** Opening Raw data block **

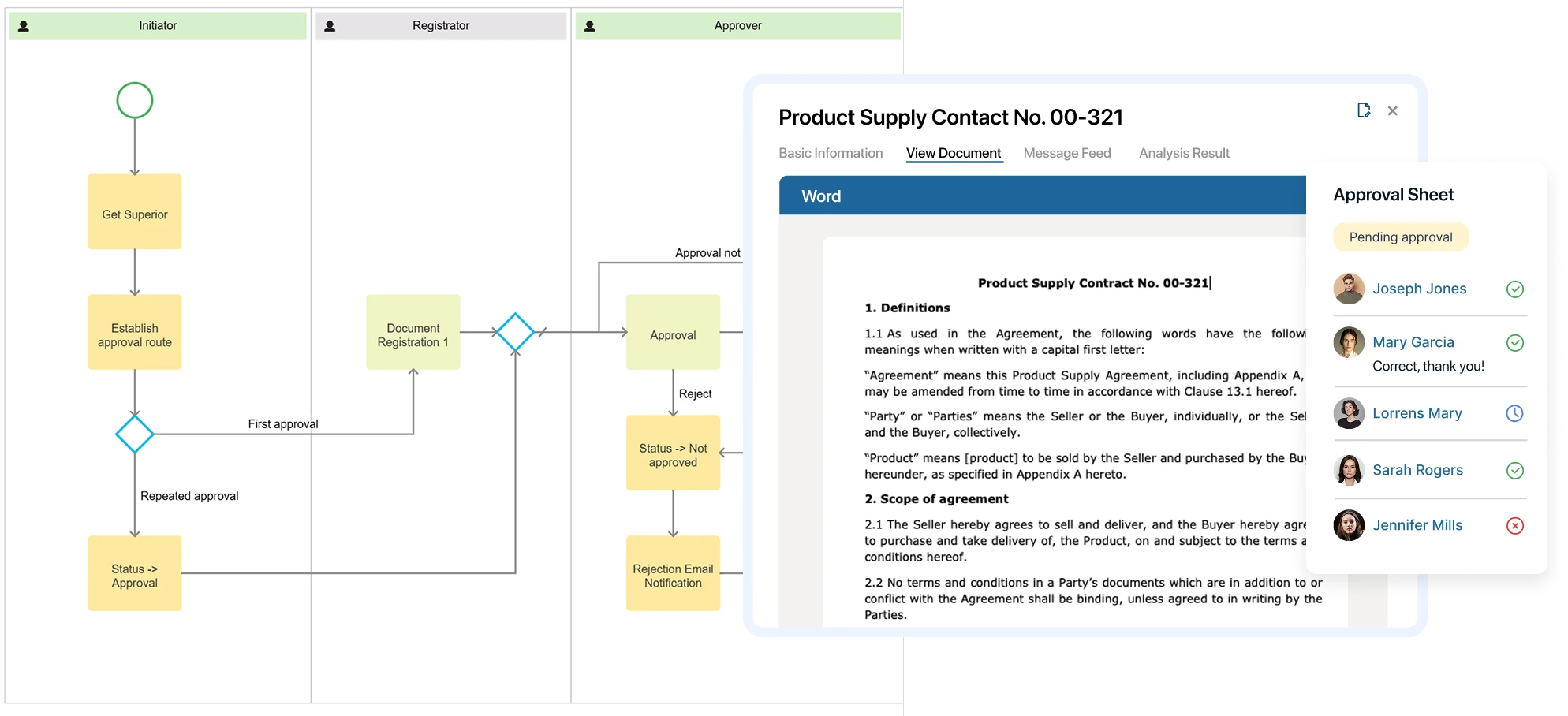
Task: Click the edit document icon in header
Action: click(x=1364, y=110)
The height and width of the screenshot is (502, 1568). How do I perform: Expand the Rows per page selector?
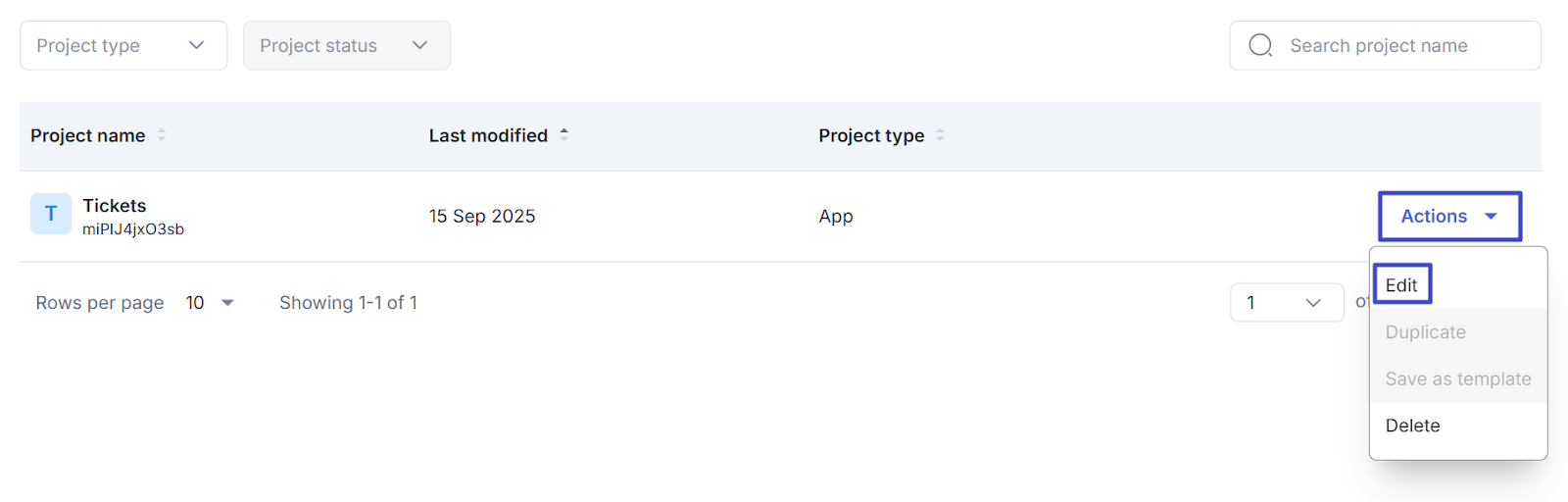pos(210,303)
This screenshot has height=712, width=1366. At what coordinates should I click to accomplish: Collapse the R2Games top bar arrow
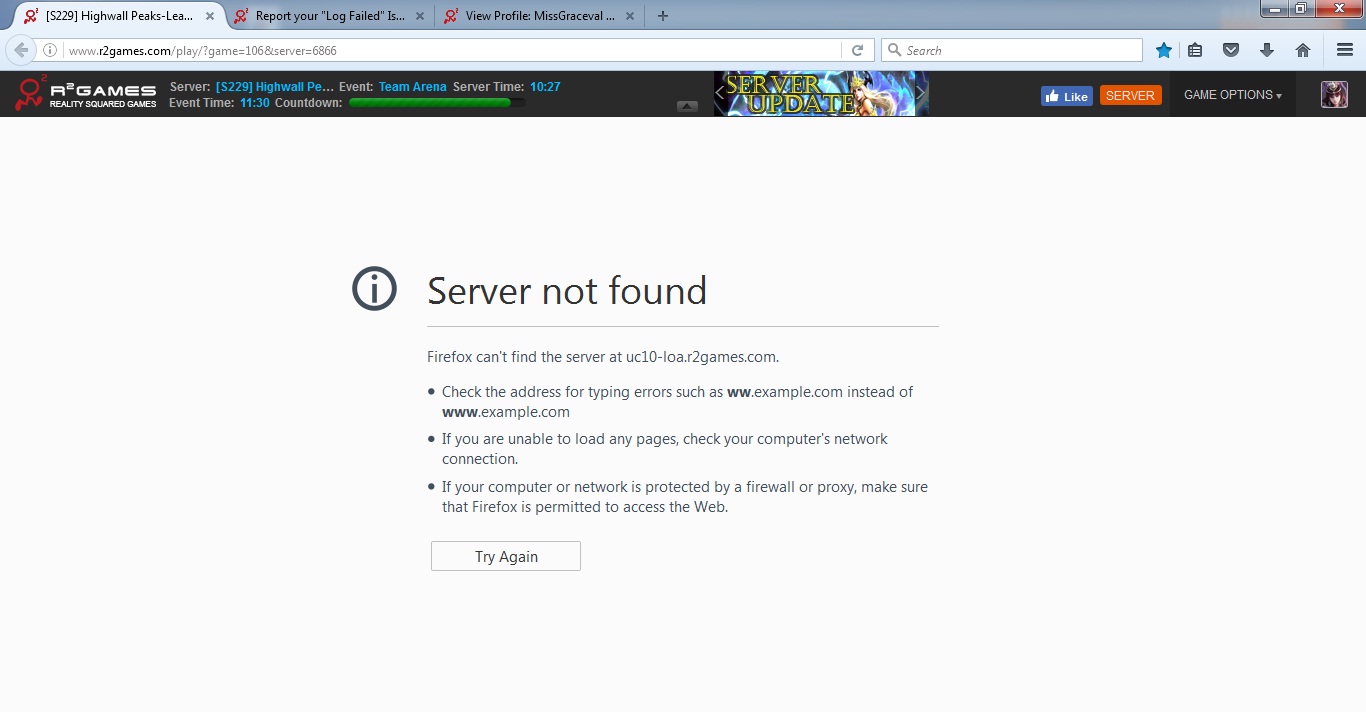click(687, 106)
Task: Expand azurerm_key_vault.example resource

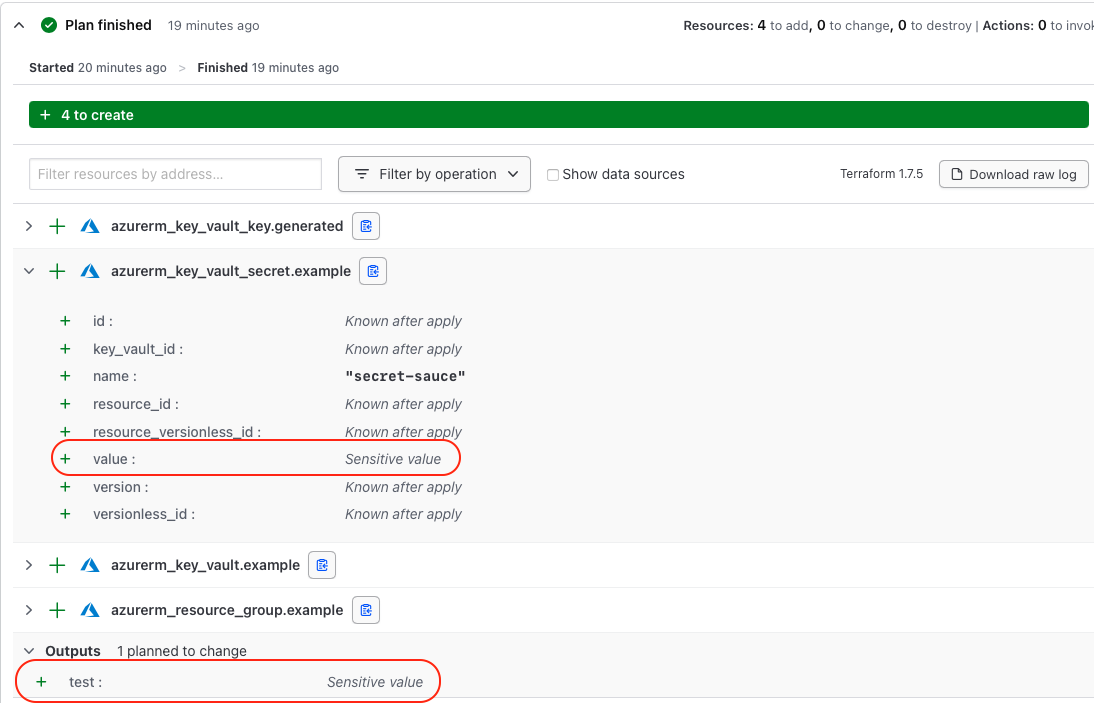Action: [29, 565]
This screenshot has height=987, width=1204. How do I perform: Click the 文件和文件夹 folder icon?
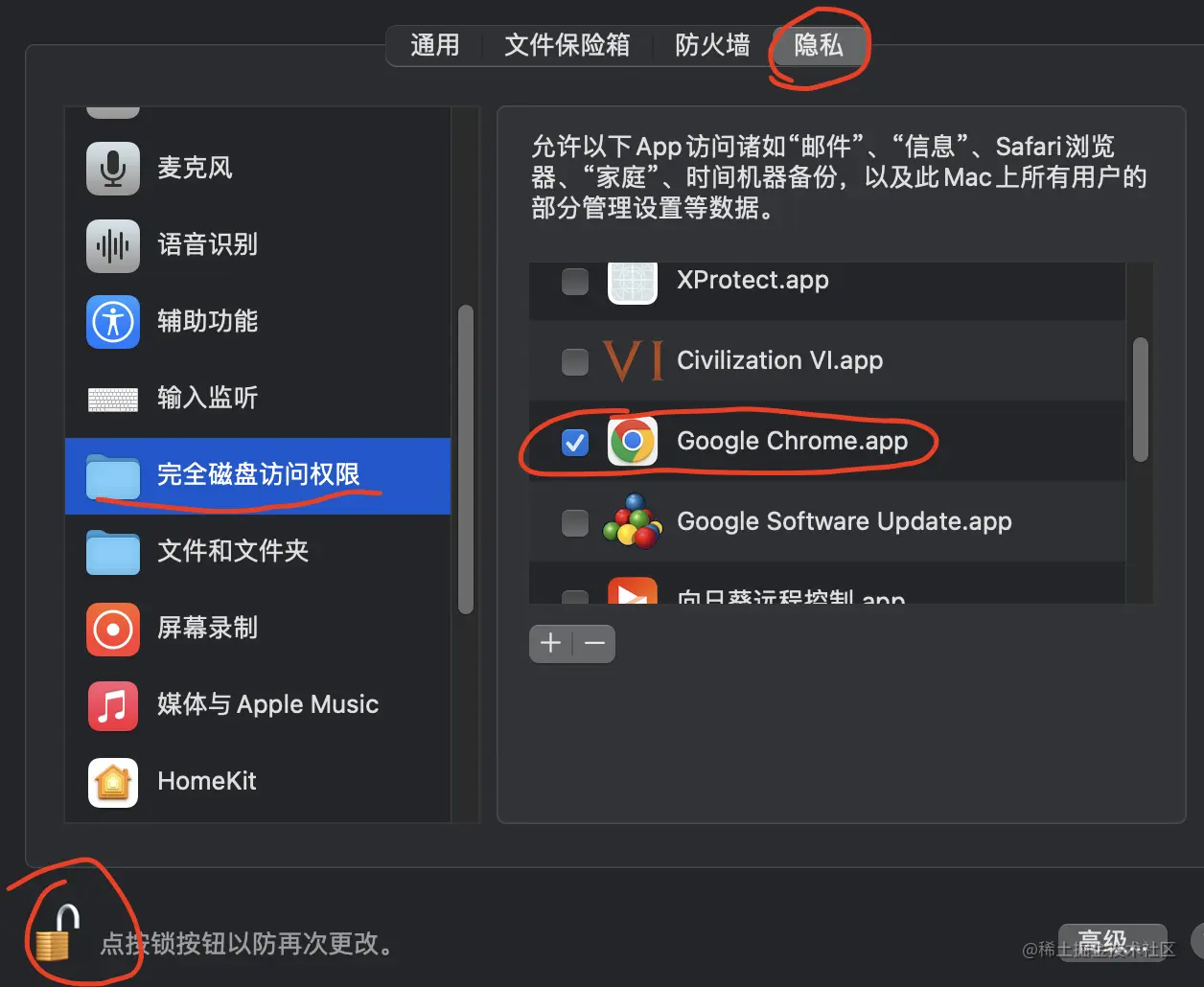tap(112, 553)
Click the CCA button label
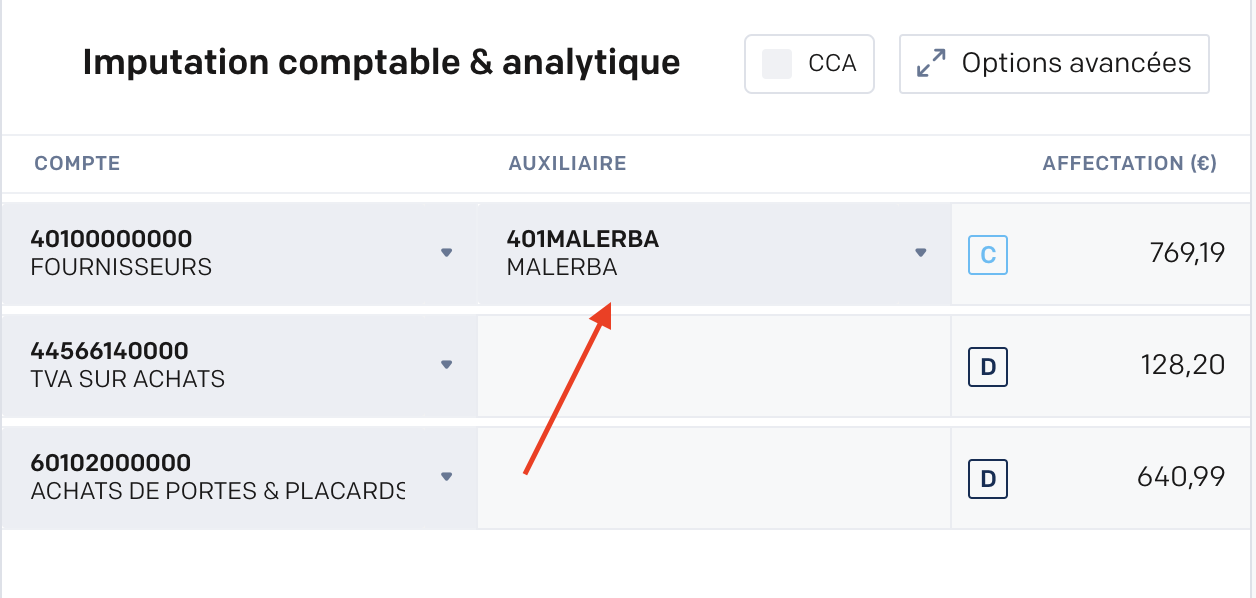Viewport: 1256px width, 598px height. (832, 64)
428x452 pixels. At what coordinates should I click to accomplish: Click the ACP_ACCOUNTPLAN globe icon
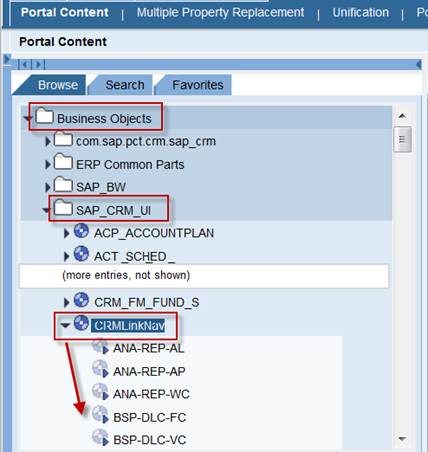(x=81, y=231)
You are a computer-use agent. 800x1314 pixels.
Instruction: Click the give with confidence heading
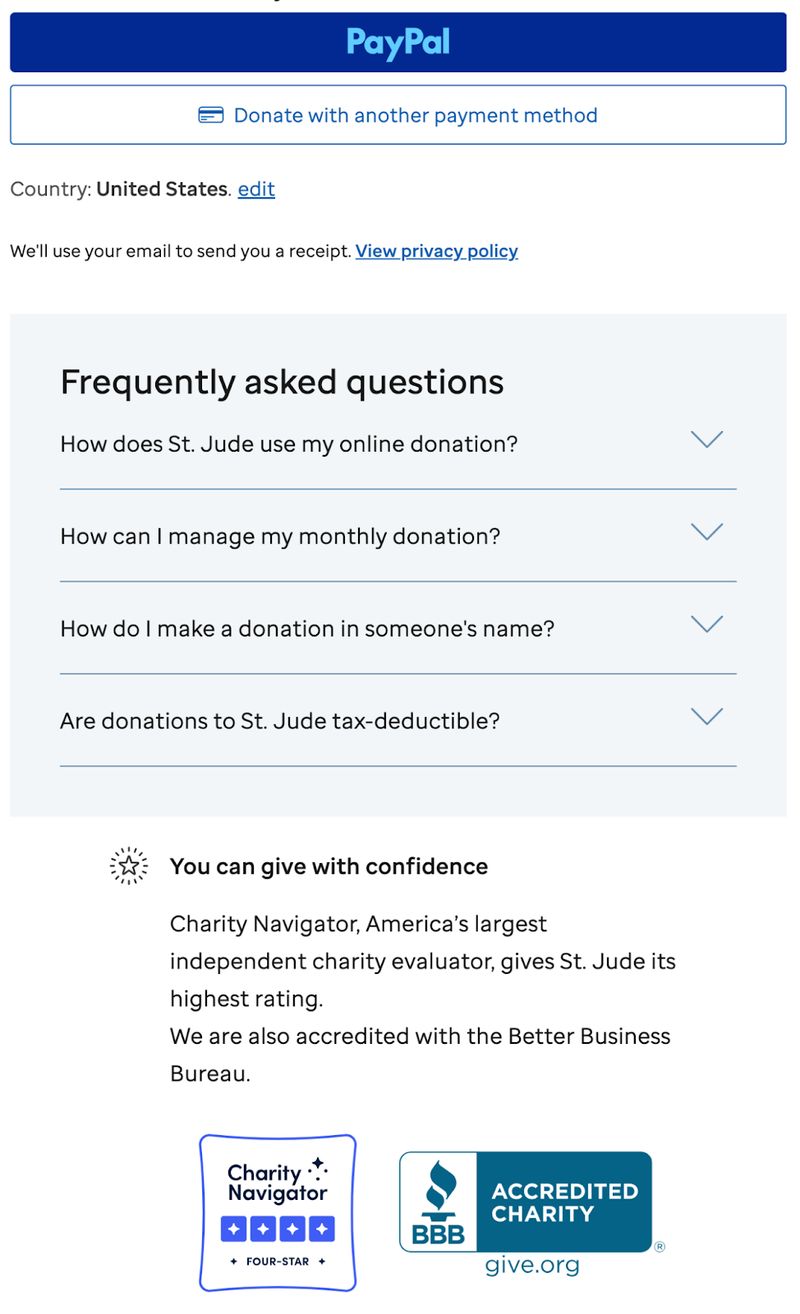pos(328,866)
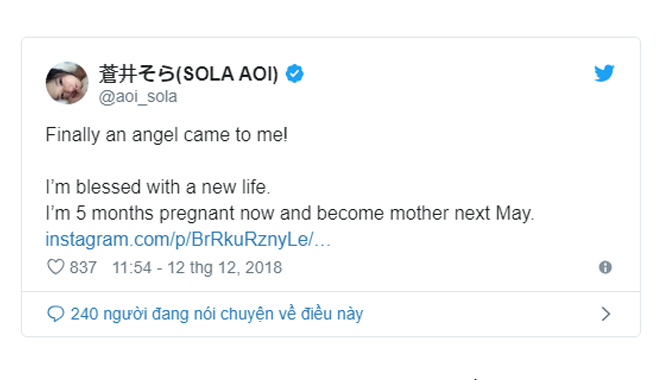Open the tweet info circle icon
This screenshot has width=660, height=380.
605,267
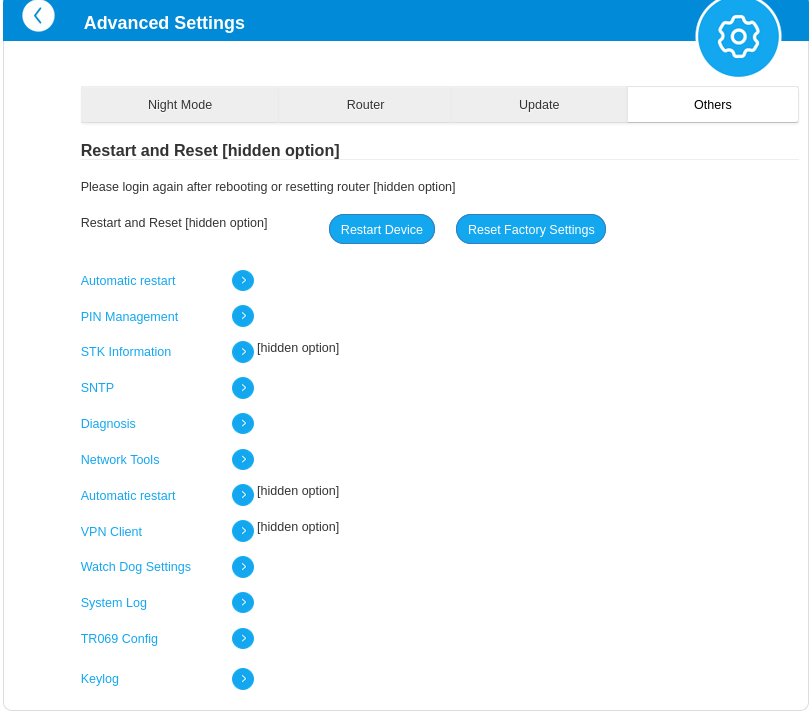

** Closing Raw data block **

Extract the run of lines beginning with the line that holds "This screenshot has height=987, width=1204." and ending at the last line of the data, inclusive. Exclude any pictures from the copy.

#### [Reply to the exercise]
This screenshot has height=987, width=1204. How do I perform: Click the 文件和文件夹 folder icon?
tap(112, 553)
Click the CCA button label
Viewport: 1256px width, 598px height. (832, 64)
428x452 pixels. At what coordinates should I click to accomplish: Click the ACP_ACCOUNTPLAN globe icon
(x=81, y=231)
You are a computer-use agent. 800x1314 pixels.
Instruction: Click the give with confidence heading
pos(328,866)
Open the tweet info circle icon
This screenshot has width=660, height=380.
605,267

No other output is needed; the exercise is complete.